Clergy and the Color of Money
How often is dirty money welcomed in the sanctuary? More often than you might believe.
BY: Rabbi Steven Z. Leder
Jack Abramoff is a once-influential Republican lobbyist now under investigation by two U.S. Senate committees, the Justice Department, the FBI, the Internal Revenue Service, and the Interior Department's inspector general for allegedly defrauding his Indian casino-owning clients and for breaking lobbying laws. He was recently indicted in Florida on multiple charges of conspiracy and wire fraud in applying for loans in the purchase of a Florida-based casino cruise-ship company. He is also an Orthodox Jew who has given millions of dollars to Jewish causes, schools, and charities. That's my problem and the problem of every clergy person I know.
In the mythology of ages past, it was the wealthy who lined up at the doors of the wise. Today, it is the wise who line up outside the doors of the wealthy. I stand in that line and so do a lot of other rabbis, priests, imams, and ministers, et al.
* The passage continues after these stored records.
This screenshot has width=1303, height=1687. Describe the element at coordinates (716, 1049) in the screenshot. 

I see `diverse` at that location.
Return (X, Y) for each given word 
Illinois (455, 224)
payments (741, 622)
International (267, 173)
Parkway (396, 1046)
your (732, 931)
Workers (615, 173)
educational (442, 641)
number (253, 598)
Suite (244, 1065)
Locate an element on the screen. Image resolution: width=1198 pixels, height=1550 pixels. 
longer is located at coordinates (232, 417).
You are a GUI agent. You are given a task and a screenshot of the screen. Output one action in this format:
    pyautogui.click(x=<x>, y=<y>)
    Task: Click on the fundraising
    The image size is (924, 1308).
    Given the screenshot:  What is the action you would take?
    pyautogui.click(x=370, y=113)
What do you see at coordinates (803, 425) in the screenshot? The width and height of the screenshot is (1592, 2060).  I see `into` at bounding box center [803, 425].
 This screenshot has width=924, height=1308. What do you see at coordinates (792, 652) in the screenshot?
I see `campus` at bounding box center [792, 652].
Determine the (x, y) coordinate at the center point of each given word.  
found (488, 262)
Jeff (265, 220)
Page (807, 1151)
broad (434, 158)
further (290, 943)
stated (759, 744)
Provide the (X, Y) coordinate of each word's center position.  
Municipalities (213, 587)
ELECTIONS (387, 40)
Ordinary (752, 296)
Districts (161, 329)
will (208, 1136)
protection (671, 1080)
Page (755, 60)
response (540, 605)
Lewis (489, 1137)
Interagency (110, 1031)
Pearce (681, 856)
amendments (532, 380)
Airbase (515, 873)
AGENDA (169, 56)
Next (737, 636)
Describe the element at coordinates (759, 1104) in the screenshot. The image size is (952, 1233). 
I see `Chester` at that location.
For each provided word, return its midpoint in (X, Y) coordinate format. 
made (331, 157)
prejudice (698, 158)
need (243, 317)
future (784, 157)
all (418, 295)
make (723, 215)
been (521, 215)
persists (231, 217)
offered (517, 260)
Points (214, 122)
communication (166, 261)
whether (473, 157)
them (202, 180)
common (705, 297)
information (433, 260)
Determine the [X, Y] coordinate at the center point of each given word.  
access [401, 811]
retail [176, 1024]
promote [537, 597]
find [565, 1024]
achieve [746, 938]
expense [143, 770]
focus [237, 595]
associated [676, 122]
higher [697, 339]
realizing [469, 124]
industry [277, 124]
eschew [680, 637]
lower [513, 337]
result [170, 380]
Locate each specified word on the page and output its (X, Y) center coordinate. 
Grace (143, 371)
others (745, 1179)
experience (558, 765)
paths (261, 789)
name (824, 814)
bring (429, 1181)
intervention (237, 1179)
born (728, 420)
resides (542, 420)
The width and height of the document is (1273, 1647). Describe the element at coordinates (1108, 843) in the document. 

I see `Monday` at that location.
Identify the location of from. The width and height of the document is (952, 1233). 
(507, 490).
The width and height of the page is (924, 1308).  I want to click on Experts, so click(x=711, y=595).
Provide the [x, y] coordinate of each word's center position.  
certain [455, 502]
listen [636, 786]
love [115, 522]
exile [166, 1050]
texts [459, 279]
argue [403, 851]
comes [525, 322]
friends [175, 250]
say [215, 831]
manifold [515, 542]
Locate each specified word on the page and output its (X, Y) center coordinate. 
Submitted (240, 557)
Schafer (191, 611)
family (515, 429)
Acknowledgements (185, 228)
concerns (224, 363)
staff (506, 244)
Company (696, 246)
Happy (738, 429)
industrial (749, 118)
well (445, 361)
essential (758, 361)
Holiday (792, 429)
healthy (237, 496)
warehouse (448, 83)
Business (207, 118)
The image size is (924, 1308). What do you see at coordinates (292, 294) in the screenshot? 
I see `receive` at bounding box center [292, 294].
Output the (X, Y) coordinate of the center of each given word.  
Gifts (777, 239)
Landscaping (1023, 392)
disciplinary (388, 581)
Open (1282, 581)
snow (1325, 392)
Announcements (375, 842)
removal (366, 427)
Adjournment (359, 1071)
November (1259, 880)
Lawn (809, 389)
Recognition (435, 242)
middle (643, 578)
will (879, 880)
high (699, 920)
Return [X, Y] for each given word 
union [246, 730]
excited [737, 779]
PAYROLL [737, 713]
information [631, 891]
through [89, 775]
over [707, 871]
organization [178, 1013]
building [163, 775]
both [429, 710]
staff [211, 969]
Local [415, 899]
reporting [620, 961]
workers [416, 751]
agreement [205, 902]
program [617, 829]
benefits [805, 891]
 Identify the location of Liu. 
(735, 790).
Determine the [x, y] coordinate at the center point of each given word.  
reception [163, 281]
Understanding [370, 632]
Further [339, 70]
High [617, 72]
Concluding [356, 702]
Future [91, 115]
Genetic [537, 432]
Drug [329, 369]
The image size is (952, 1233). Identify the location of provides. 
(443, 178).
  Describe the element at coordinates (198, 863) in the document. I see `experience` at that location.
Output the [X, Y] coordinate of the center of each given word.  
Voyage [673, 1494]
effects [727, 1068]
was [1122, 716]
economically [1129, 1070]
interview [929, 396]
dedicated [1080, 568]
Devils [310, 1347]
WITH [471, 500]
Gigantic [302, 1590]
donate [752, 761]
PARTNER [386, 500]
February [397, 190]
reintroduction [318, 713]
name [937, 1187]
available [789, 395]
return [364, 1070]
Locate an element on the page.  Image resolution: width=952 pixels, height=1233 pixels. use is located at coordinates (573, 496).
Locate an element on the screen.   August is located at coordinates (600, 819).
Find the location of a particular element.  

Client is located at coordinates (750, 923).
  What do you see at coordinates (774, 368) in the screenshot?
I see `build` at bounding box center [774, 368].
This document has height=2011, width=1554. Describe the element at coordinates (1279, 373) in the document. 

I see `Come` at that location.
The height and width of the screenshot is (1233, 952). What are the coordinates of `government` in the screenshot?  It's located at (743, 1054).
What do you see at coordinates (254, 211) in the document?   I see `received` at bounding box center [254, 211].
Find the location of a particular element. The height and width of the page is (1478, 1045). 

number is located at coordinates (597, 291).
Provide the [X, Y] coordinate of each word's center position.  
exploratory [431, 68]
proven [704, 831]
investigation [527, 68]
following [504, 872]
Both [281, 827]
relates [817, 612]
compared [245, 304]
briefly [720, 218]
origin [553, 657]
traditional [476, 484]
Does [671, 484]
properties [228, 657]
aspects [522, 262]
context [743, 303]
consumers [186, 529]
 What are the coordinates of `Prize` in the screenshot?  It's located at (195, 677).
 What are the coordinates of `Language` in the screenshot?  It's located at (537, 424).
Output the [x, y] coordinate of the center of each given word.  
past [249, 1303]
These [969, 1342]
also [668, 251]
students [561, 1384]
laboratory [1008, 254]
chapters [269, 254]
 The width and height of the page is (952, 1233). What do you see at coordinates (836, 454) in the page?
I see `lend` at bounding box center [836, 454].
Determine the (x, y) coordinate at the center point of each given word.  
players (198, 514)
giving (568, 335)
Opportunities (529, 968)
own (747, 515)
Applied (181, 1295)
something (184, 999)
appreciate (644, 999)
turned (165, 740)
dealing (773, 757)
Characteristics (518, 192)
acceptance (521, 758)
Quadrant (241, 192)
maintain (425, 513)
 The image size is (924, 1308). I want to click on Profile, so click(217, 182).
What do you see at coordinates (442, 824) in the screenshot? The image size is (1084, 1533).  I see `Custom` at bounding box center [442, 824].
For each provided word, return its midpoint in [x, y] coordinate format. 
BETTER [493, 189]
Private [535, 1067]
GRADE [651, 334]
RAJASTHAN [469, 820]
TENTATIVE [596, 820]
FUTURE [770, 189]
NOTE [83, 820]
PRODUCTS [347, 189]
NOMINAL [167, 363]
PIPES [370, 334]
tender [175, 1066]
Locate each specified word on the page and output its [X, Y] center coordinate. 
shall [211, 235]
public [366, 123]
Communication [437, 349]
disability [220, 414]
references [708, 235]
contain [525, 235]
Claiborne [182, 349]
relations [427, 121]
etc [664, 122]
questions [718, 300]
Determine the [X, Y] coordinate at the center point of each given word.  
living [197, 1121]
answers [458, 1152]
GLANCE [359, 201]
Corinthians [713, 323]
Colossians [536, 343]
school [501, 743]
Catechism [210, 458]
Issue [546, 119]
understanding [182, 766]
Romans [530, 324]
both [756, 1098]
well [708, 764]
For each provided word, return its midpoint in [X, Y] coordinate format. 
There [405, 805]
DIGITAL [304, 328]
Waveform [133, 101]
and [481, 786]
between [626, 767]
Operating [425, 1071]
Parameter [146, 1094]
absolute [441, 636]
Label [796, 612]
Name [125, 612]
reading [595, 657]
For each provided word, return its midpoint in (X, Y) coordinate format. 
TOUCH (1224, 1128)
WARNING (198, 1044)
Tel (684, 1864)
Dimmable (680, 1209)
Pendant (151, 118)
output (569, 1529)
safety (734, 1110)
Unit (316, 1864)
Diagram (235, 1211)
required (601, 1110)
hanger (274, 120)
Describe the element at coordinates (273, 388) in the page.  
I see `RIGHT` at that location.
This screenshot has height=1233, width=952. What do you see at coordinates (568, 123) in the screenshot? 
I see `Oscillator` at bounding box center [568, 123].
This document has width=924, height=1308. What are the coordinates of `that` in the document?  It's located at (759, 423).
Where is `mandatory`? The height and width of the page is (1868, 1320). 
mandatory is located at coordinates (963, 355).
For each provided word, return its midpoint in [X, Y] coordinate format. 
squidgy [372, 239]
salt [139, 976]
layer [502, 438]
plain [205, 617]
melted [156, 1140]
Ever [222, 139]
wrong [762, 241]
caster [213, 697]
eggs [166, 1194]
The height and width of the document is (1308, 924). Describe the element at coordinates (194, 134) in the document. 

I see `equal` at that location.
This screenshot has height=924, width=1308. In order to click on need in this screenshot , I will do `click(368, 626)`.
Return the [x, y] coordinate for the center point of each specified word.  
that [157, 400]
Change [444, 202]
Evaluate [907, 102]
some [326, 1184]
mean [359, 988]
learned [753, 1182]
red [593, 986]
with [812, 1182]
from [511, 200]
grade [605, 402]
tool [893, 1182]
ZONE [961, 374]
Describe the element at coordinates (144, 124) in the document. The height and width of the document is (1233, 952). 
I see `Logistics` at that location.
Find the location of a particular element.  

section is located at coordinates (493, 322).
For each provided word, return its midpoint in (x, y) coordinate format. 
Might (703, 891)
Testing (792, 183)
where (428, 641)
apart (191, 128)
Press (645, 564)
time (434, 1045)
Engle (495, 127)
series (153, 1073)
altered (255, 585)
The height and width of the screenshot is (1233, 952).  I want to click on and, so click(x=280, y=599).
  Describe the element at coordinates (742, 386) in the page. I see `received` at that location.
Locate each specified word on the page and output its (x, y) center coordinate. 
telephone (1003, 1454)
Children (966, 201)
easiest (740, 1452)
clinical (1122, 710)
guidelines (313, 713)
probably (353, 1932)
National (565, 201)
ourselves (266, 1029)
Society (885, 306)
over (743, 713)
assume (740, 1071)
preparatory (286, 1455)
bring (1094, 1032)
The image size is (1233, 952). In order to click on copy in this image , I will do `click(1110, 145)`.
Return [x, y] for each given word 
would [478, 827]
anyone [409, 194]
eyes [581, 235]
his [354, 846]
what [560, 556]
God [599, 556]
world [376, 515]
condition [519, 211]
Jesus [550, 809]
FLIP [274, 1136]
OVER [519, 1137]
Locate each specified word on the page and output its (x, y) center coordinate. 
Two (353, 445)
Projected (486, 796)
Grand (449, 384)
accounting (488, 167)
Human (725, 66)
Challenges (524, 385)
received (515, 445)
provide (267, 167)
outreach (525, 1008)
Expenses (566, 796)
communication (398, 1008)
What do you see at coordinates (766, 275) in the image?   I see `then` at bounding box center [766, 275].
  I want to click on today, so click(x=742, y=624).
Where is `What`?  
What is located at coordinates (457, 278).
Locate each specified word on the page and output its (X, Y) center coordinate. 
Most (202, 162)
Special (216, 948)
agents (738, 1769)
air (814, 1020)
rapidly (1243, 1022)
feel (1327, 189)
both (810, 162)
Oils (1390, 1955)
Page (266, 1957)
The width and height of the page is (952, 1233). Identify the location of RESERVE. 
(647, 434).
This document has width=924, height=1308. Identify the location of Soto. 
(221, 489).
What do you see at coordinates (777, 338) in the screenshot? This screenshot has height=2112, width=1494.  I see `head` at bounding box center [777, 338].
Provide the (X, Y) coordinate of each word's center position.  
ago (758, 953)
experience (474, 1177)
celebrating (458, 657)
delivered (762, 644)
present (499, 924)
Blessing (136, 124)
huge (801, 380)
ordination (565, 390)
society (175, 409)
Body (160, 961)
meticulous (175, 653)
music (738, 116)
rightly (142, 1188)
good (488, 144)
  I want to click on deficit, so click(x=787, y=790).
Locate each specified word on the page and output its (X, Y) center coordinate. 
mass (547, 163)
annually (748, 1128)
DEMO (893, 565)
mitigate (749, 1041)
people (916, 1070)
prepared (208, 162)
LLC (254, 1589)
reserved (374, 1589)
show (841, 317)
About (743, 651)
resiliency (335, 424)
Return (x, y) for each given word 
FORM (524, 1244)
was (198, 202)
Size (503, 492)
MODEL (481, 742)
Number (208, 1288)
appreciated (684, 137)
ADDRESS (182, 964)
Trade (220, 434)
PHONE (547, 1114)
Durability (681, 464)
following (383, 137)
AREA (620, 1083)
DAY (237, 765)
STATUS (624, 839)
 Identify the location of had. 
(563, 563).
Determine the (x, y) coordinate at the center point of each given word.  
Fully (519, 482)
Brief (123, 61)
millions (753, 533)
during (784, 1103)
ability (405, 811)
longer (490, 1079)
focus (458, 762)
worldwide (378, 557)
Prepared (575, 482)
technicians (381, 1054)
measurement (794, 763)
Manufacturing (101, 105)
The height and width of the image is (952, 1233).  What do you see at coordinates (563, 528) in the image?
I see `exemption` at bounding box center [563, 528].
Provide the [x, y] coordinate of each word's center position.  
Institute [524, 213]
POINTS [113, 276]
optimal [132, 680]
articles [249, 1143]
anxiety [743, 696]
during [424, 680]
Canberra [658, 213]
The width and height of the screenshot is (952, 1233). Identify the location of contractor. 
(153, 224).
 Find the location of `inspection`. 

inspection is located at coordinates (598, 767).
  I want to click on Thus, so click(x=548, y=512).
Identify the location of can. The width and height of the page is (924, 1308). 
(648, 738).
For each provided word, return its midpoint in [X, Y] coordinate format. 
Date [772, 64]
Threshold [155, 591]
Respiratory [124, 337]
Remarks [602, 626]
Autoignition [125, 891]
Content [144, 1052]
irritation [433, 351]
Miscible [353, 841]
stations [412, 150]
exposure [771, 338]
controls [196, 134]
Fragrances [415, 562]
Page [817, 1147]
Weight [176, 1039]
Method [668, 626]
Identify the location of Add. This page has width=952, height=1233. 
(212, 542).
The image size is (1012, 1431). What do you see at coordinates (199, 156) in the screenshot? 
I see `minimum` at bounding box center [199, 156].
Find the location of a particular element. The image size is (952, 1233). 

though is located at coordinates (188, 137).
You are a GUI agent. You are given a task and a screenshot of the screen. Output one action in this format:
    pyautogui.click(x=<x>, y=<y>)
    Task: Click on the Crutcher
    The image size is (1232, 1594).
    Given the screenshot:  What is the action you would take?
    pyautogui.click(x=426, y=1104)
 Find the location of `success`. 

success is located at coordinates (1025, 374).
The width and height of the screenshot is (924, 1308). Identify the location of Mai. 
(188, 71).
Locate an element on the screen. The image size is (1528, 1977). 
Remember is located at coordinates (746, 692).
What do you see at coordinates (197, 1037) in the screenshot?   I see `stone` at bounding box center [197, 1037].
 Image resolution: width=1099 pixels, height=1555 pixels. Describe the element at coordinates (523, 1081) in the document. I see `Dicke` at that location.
We have different agendas, but we are all standing in the same line, waiting for our turn to rub shoulders with the rich, the powerful, and the sometimes corrupt. Abramoff is just the most recent name on a long list of people whose money may be ill gotten, but who still try to do a little good along the way. I don't know a lot of these people, but I do know this. Money changes people-including clergy people.
Most rabbis and other religious do-gooders did not grow up rich. Those of us now in power in the American religious world were raised primarily in the middle class in the middle of the last century-we were not poor, but we were not among the elite either. So it's hard not to feel a little awkward around big money.
There is something disturbing and strange about having dinner with a person whose watch sells for five times your annual salary and who could rebuild your entire house of God with the stroke of a pen. My situation in Los Angeles is outrageous in this regard, but it is far from unique. The numbers may differ, but the phenomenon is the same for virtually every rabbi I know.
I like smart, successful people. I like a nice meal. I like good folks whether they are wealthy or not. I have written extensively about money and firmly believe that money is not the problem. Money is often the solution to our personal and societal ills. But still, money, especially tainted money, presents an ethical dilemma for the clergy.
The external pressure on rabbis to cater to the rich is extreme. Our boards of trustees expect us to raise the money, to build the building, to fund the programs, to pay the salaries, to market the events, to burn the mortgage, to feed the dog that bit the cat that ate the kid my father bought for two zuzim.
But there is also pressure from within. I have been in meetings and private conversations with other rabbis who talk about how much money they've raised like most guys talk about their sexual prowess. When I asked whether or not he enjoyed spending so much time fundraising, an elderly rabbi pulled me aside, waved an arthritic finger in my face, and proclaimed, "You'll never be the Rav if you don't raise the money."